A second front opened against working people everywhere, what Thomas Mann in 1938 had called the world class war’. The culture battles surveyed in Saunders took place within a contest for ideological dominance between corporations and the labour movement. After two world wars, the great depression and fascism, capitalism was a filthy word. Corporate spokesmen complained that the New Dealers had convinced the US people that the greatest criminals were all in company boardrooms. Employers therefore spent millions in the mid-1940s on research for an acceptable brand name for their system. Their publicity agents came up with “Free Enterprise”. That Whiter-than white lie was allied with “Free World” to package a line of dictators.
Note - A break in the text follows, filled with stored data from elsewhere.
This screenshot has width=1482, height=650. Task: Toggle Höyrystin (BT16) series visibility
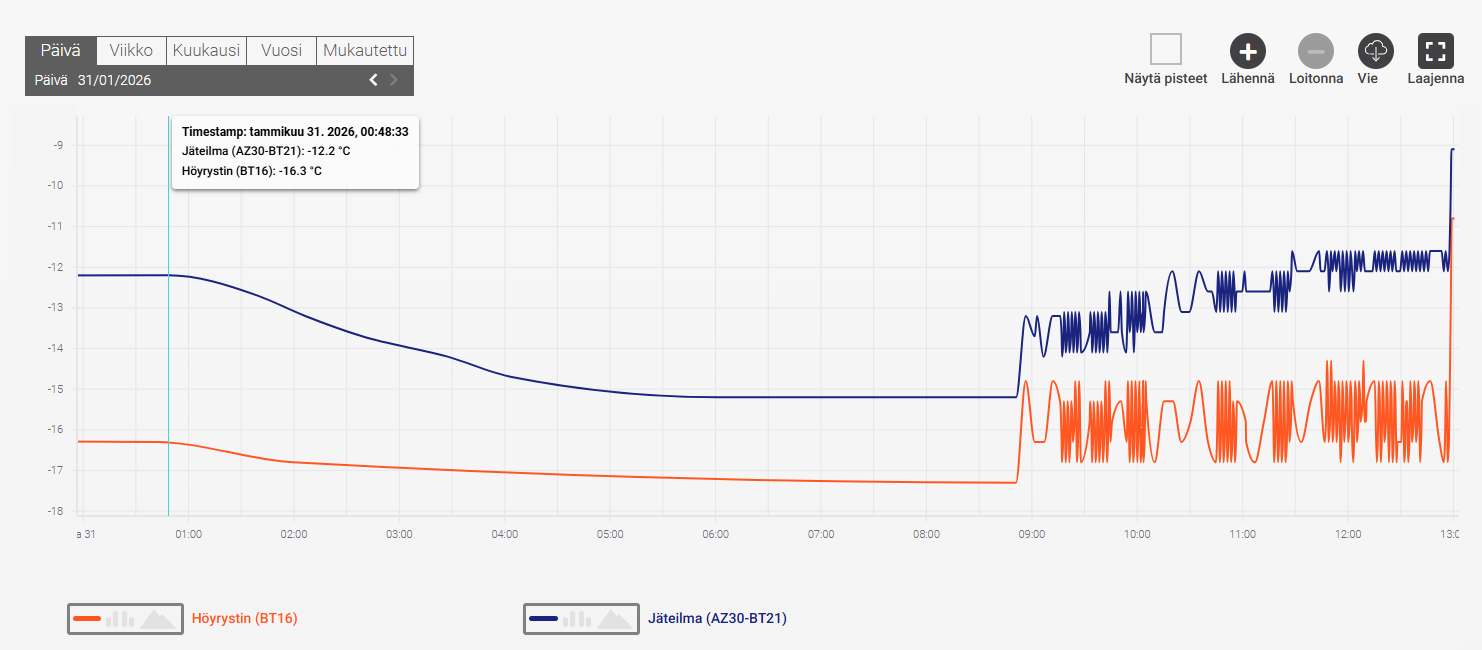(x=244, y=619)

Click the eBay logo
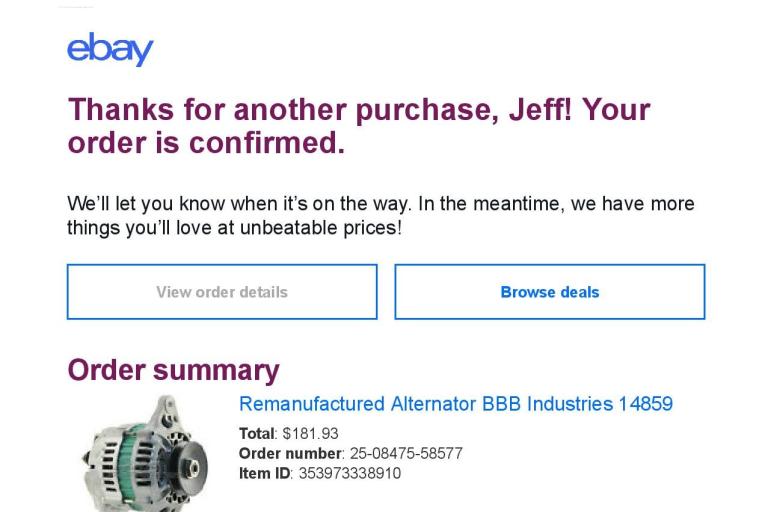(110, 49)
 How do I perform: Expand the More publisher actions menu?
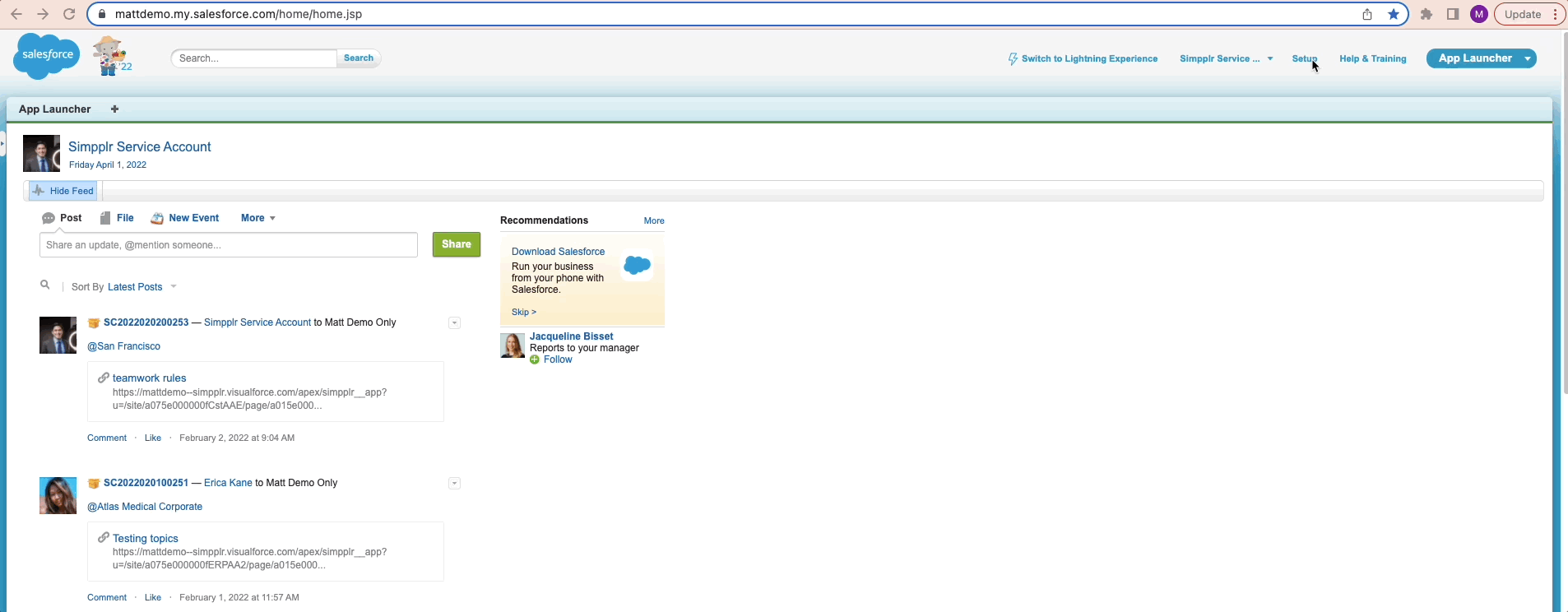tap(257, 218)
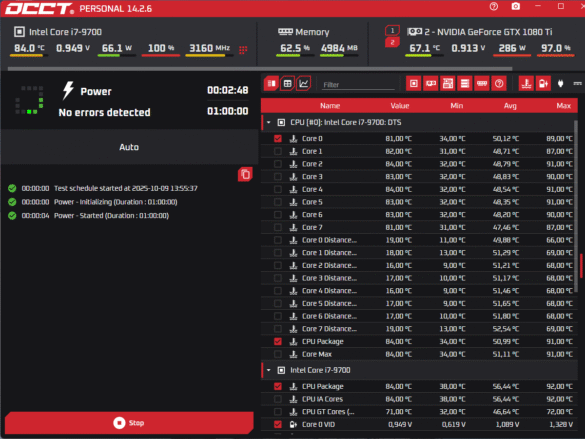
Task: Copy the test log with the clipboard icon
Action: 245,174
A country was labeled free if US corporations could invest there and repatriate profits. A country was not free when it exercised its national sovereignty to control its natural resources or its trade. Fifty years on, the brand label “free enterprise” has been merged with free-market into globalisation to disguise the same old monopolising.

This particular tentacle of the Cold war machine reached Australia in the mid-1950s when the Congress for Cultural Freedom launched Quadrant. Its editor was the poet, Catholic convert and political apparatchik, James McAuley, whose road to Rome - via the outer circles of hell - was explored last year by Cassandra Pybus in her The Devil and James McAuley. The CIA’s front in Paris kept complaining that Quadrant was not open to the non-communist left. Indeed, it was not. McAuley mis-applied the CIA’s subvention to wage war against the Enlightenment -  in a line of succession from Generalissimo Franco and B. A. Santamaria down to Archbishop George Pell.

By the time I read the Congress for Cultural Freedom papers in the National Library in the late 1970s, I was past being shocked that they had taken CIA money. What continues to depress me is that the Australian were so mean in their defence of cultural freedom. The Left forever had our hand in our collective pocket to support this or that good cause, By contrast, the Quadrant crew of Richard Krygier and Frank Knoffelmacher would not make so much as a local telephone call in defence of freedom against Soviet totalitarianism without a prior guarantee that they would be reimbursed. Their relentless demands for money make it impossible to believe that they did not know who was paying the piper?

Saunders suggests that exposure of the CIA’s bank-rolling was not entirely accidental. With the rise of opposition to the US war against the Indo-Chinese, Washington had less use for soft-hearted and muddle-headed liberals. Given the opportunity to dump these allies, the CIA took it by publishing their own self-exposure in the Saturday Evening Post.

That explanation is of a piece with the late Geoff Fairbairn’s suspicion that Congress pointsman Richard Krygier had purposely not restricted access to the papers of the Australian operation in order to carry forward one of his Machiavellian schemes - perhaps to take his revenge on the members, such as Henry Mayer and John Kerr, who had resigned in 1961 to protest his dictatorial deviousness.